U.S. Secretary of State Mike Pompeo listens during the third annual U.S.-Qatar Strategic Dialogue at the State Department in Washington, U.S., September 14, 2020.

Erin Scott | Reuters

WASHINGTON — The Trump administration is set to announce a slew of fresh sanctions and additional measures in support of Washington’s maximum pressure campaign against the Iranian regime.

As early as Monday, the United States could sanction more than two dozen people and entities involved in Iran’s nuclear, ballistic missile and conventional arms programs, a senior U.S. official told Reuters. 

On Saturday, the United States unilaterally re-imposed U.N. sanctions on Tehran through a snapback process, a process that other U.N. Security Council members have previously said Washington does not have the authority to execute.

“If UN member states fail to fulfill their obligations to implement these sanctions, the United States is prepared to use our domestic authorities to impose consequences for those failures and ensure that Iran does not reap the benefits of U.N.-prohibited activity,” Secretary of State Mike Pompeo said in a Saturday evening statement. 

“Our maximum pressure campaign on the Iranian regime will continue until Iran reaches a comprehensive agreement with us to rein in its proliferation threats and stops spreading chaos, violence, and bloodshed,” Pompeo said, adding that in the coming days the Trump administration “will announce a range of additional measures to strengthen the implementation of UN sanctions and hold violators accountable.”

The U.S. Special Envoy for Venezuela and Iran, Elliott Abrams, told reporters last week that it “remains to be seen” whether UN member states will enforce the re-imposed sanctions. 

“We will have some announcements over the weekend and more announcements on Monday, and then subsequent days next week as to exactly how we are planning to enforce these returned U.N. sanctions,” Abrams explained.

Last month, Pompeo addressed the 15 member nations of the U.N. Security Council and reiterated that the Trump administration will continue its maximum pressure campaign in order to rein in Tehran’s missile and nuclear programs.
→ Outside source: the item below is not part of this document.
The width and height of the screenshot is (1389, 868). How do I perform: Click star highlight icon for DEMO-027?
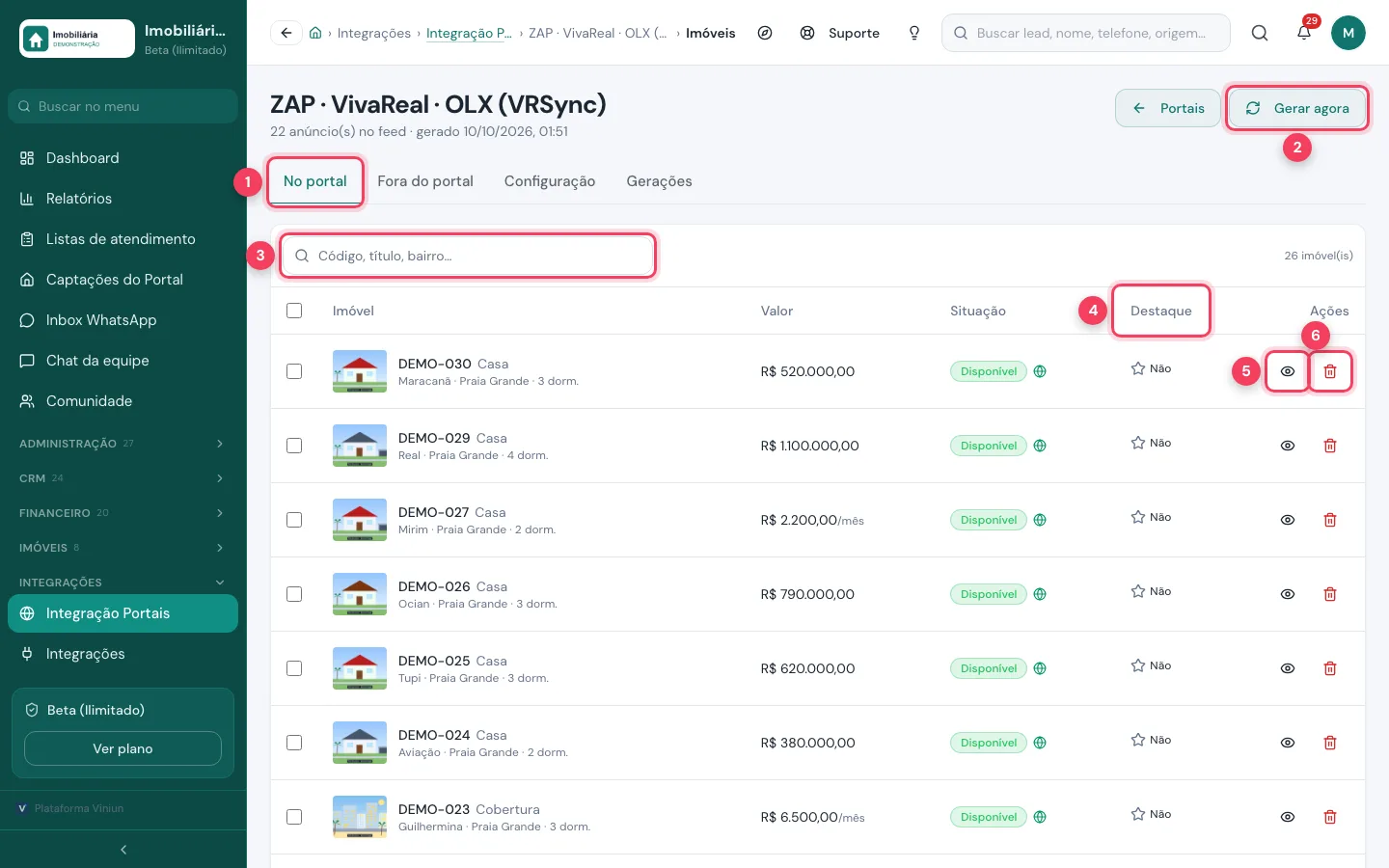click(x=1138, y=518)

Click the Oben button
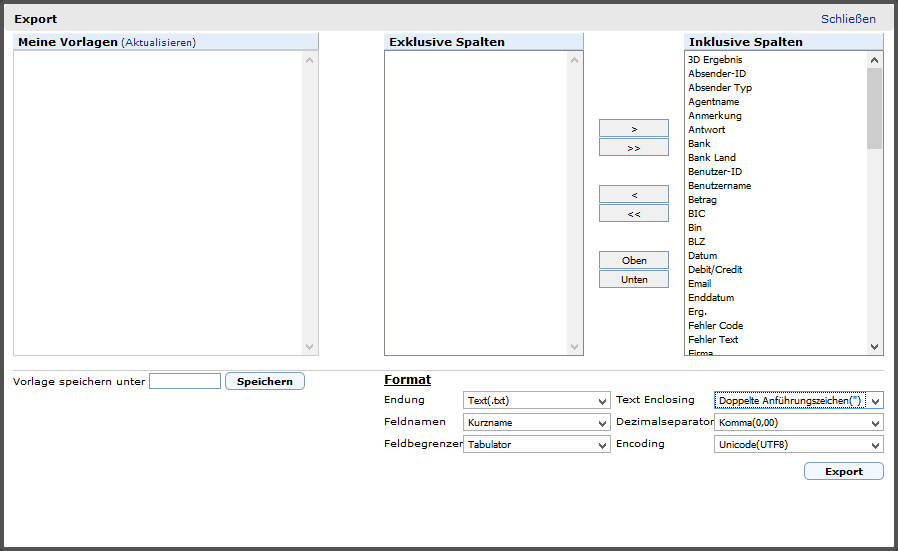pyautogui.click(x=633, y=260)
He asserted on August 20 that the U.S. would enforce sweeping sanctions on Iran, even though the United Nations Security Council voted to not extend a crucial arms embargo on the rogue regime.
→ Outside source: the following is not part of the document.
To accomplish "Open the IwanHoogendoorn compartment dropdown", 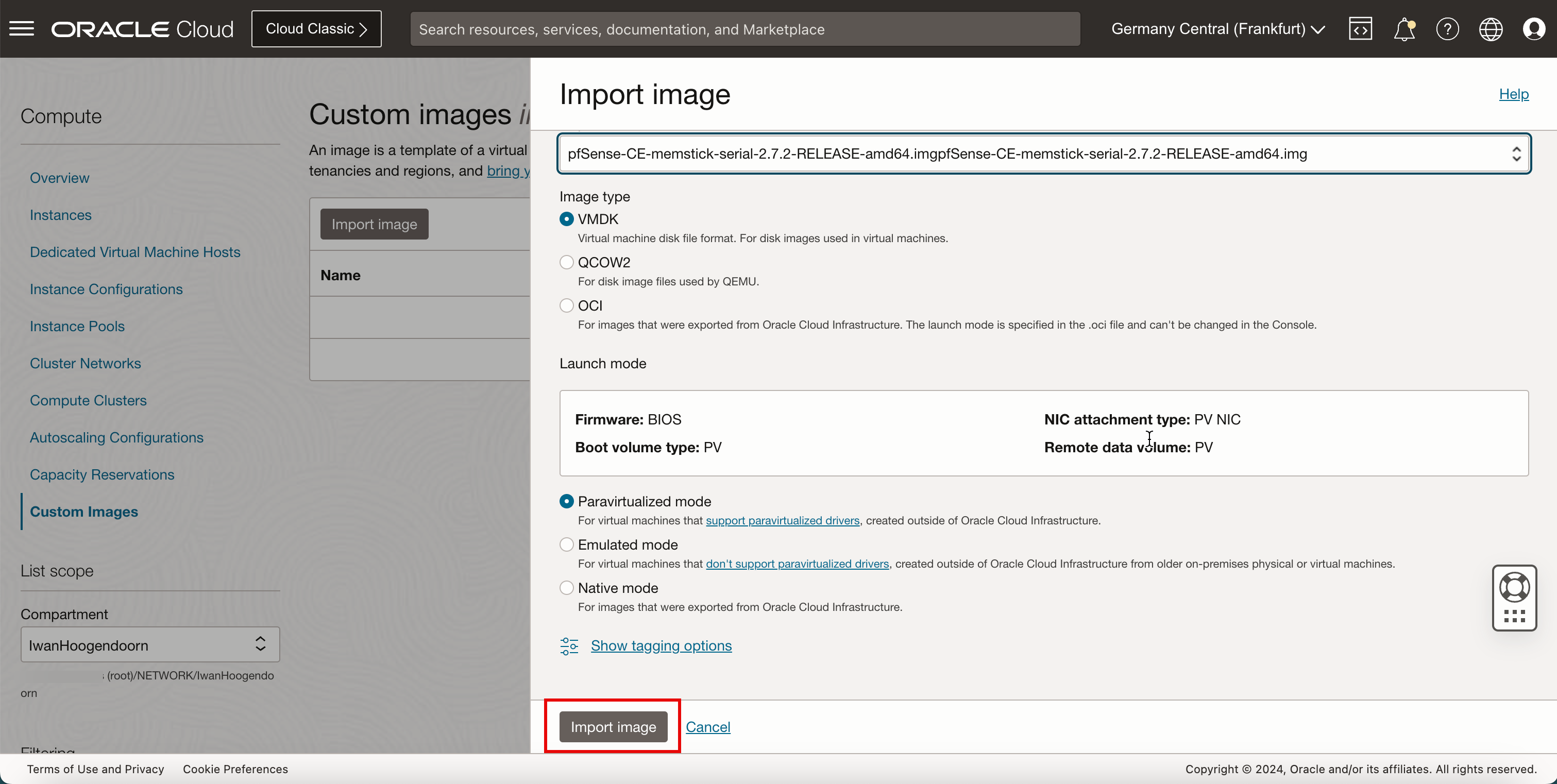I will (x=150, y=644).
“I have not had a single world leader or one of my counterparts tell me that they think it makes any sense at all for the Iranians to be able to purchase and sell high-end weapons systems, which is what will happen on Oct. 18 of this year, absent the actions that we took at the United Nations yesterday,” Pompeo told CNBC a day later.
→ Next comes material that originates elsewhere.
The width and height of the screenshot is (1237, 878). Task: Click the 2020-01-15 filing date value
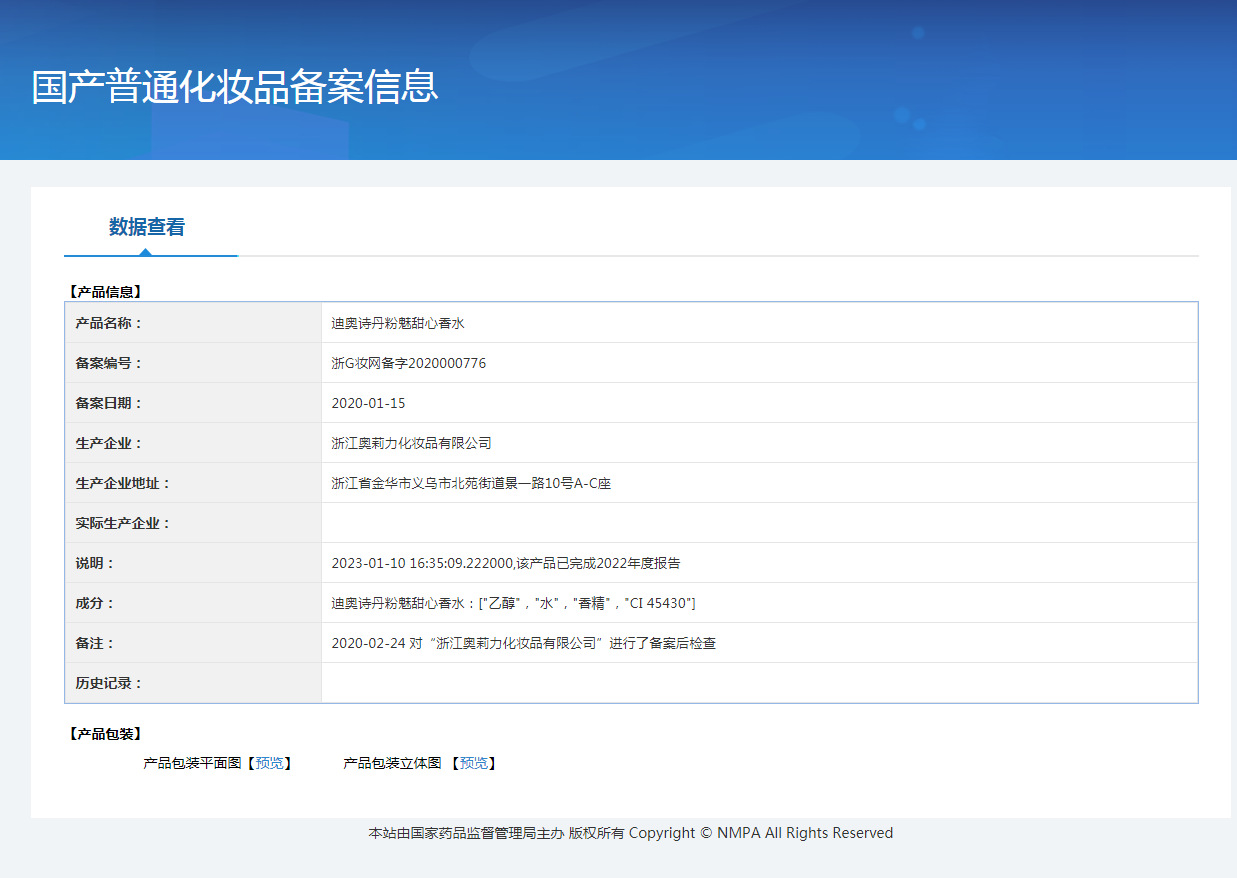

“We’re not going to let them have a nuclear weapon, we’re not going to let them have hundreds of billions of dollars in wealth from selling weapons systems. Every leader around the world knows it’s a bad idea,” he said, calling Iran ”the world’s largest state sponsor of terror.”

Hassan Rouhani, Iran’s president, pauses whilst speaking during a news conference in Tehran, Iran, on Monday, Oct. 14, 2019.

Bloomberg | Getty Images

The Trump administration has previously pushed members of the Security Council to extend a U.N.-imposed arms embargo on Iran. The embargo is currently set to end in October under the 2015 nuclear deal brokered, in part, by the Obama administration. 

Tensions between Washington and Tehran have mounted following Trump’s withdrawal from the landmark Iran nuclear agreement in 2018, calling it “the worst deal ever.”

The 2015 agreement lifted sanctions on Iran that crippled its economy and cut its oil exports roughly in half. In exchange for sanctions relief, Iran accepted limits on its nuclear program until the terms expire in 2025.

Trump has previously said that the U.S. wants to reach a broader deal with Iran that puts stricter limits on its nuclear and ballistic missile work and suppresses the regime’s role in regional proxy wars. Tehran has refused to negotiate while U.S. sanctions remain in place.

Following Washington’s exit from the nuclear deal, other signatories of the pact ⁠— France, Germany, the U.K., Russia and China ⁠— tried to keep the agreement alive. 

Earlier this year, a U.S. strike that killed Iran’s top military commander triggered the regime to further scale back compliance with the international nuclear pact. In January, Iran said it would no longer limit its uranium enrichment capacity or nuclear research.